Central Huijin said in early February that it has expanded its scope of investment in Chinese ETFs and will further increase such investments to safeguard the stable operation of China’s capital markets.

The announcement came as the stock benchmark CSI 300 fell to a five-year low as China’s weak economic recovery and the lack of vigorous government stimulus eroded investor confidence.

Central Huijin bought 26.3 billion units of the Huatai-PB CSI300 ETF in the first quarter, worth about 87 billion yuan ($12.01 billion), based on Reuters calculations, fund reports on Monday showed.

State funds include about 73 billion yuan ($10.08 billion) in the E Fund CSI300 Index ETF and 53 billion yuan ($7.32 billion) in the Harvest CSI300 ETF, according to Reuters calculations.

Investors were skeptical that purchases by state institutions were helping the market.

In January, S&P Global Market Intelligence found that more than $17 billion flowed into Chinese-domiciled ETFs tracking the CSI 300.
Goldman Sachs also observed heavy buying of domestic ETFs by suspected “national team” state-affiliated investors.

The ChinaAMC CSI 300 ETF also saw purchases of $7.73 billion from Central Huijin, and the ChinaAMC China 50 ETF saw purchases of $4.97 billion in the first quarter, their reports showed.

bid to raise the markets

– Sovereign funds bought at least 300 billion yuan of exchange-traded funds in the first quarter

– Buying helped China’s CSI300 blue-chip index bounce back nearly 14% from five-year low

– The rebound was also helped by several market-friendly policies

China’s Q1 fiscal revenue fell due to tax cut policies

China’s fiscal revenue in the first quarter fell 2.3% from a year earlier, the Finance Ministry said on Monday, hit by certain factors including previous tax cut policies.

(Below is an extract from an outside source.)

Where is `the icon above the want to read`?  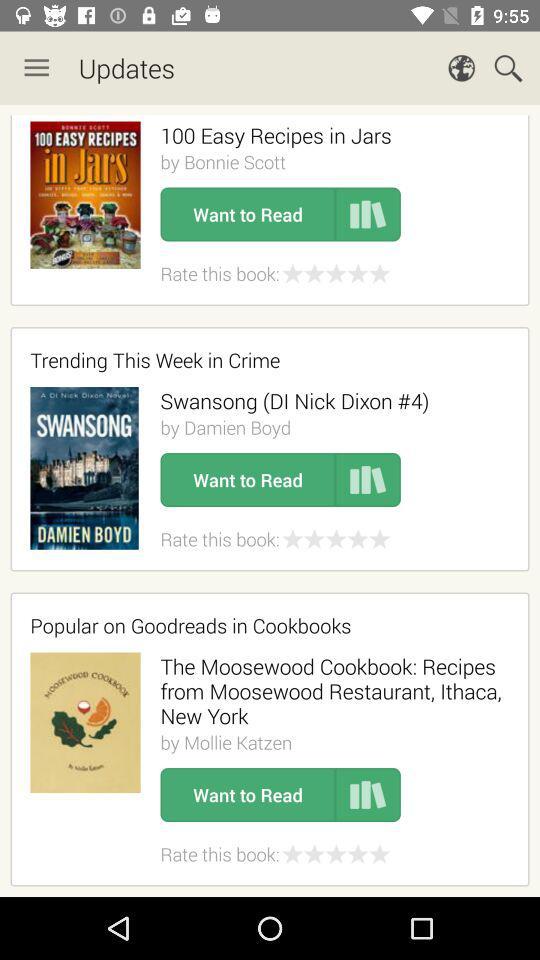 the icon above the want to read is located at coordinates (225, 741). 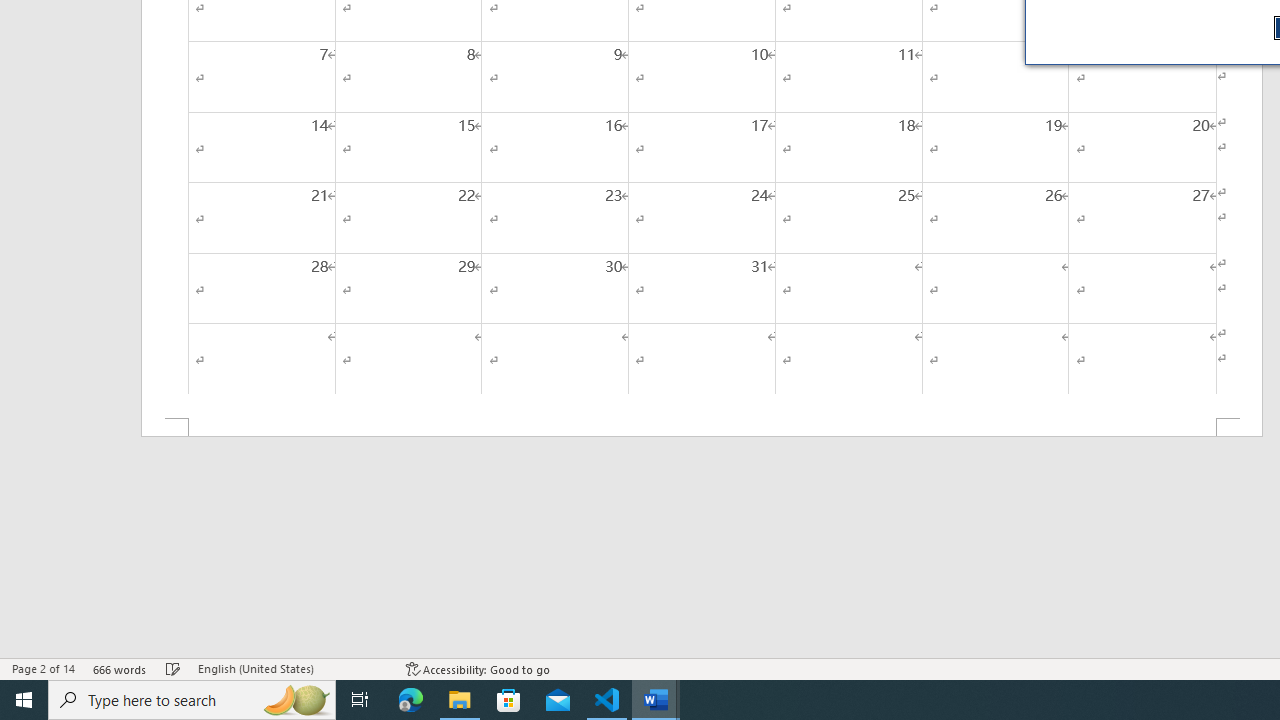 What do you see at coordinates (359, 698) in the screenshot?
I see `'Task View'` at bounding box center [359, 698].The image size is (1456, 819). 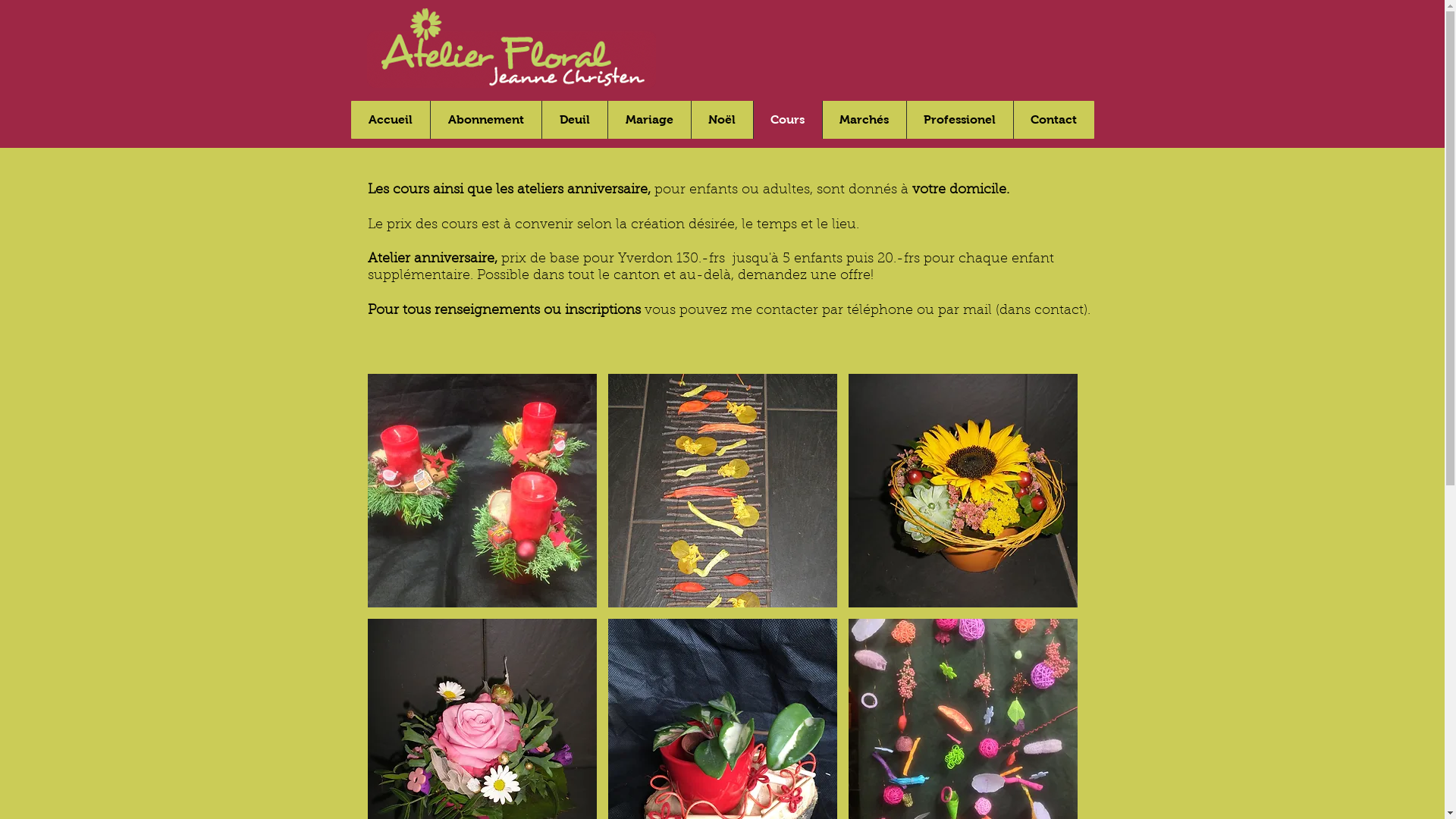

Data last week showed the world’s second-largest economy grew faster than expected in the first quarter, providing some relief to officials, but March indicators showed domestic demand remains weak. Analysts said the decline in assets was impacting the finances and fiscal capabilities of local governments.

China’s tax revenue fell 4.9% to 4.9 trillion yuan ($676.48 billion) in the first three months, but revenue from cultural, tourism and advanced manufacturing industries rose sharply, Vice Finance Minister Wang Dongwei said at a news conference in Beijing on Monday. .

Excluding the impact of special factors such as a high base and 2023 tax cut policies, China’s fiscal revenue grew about 2.2% in the first quarter, he said.

According to Wang, fiscal spending rose 2.9% in the first three months to about 7 trillion yuan, much slower than the 6.7% growth seen in the first two months.

Responding to a question about the slow pace of local government special bond issuance in January–March, Wang Jianfan, a ministry official, said the issuance depends on the funding needs of local projects, seasonal effects on construction conditions and the bond market. Was related to interest rates. ,

He said that in response to the impact of Covid earlier, the ministry had also increased the volume of such bond issuances at the beginning of each year, indicating that this had created a higher base.

The Finance Ministry will support technology-based industrial innovation with “full support” and promote technology innovation and manufacturing development with tax and duty reduction policies, Wang said.

Beijing has begun investing in high-tech manufacturing this year to boost the economy amid weak domestic demand and an asset crisis.

“We will strengthen macro controls to improve the quality and efficiency of fiscal policies and enhance economic recovery, focus on boosting domestic demand, develop new growth drivers and contain and mitigate risks,” he said.

The deputy minister said the trillion yuan of sovereign bond funds issued last year had been delivered to local governments by the end of February. Specifically, spending from funds on disaster prevention and emergency management increased by 53.4% ​​in the first quarter.

In recent days, record-breaking rainfall has led to flooding in some cities in southern China’s densely populated Pearl River Delta.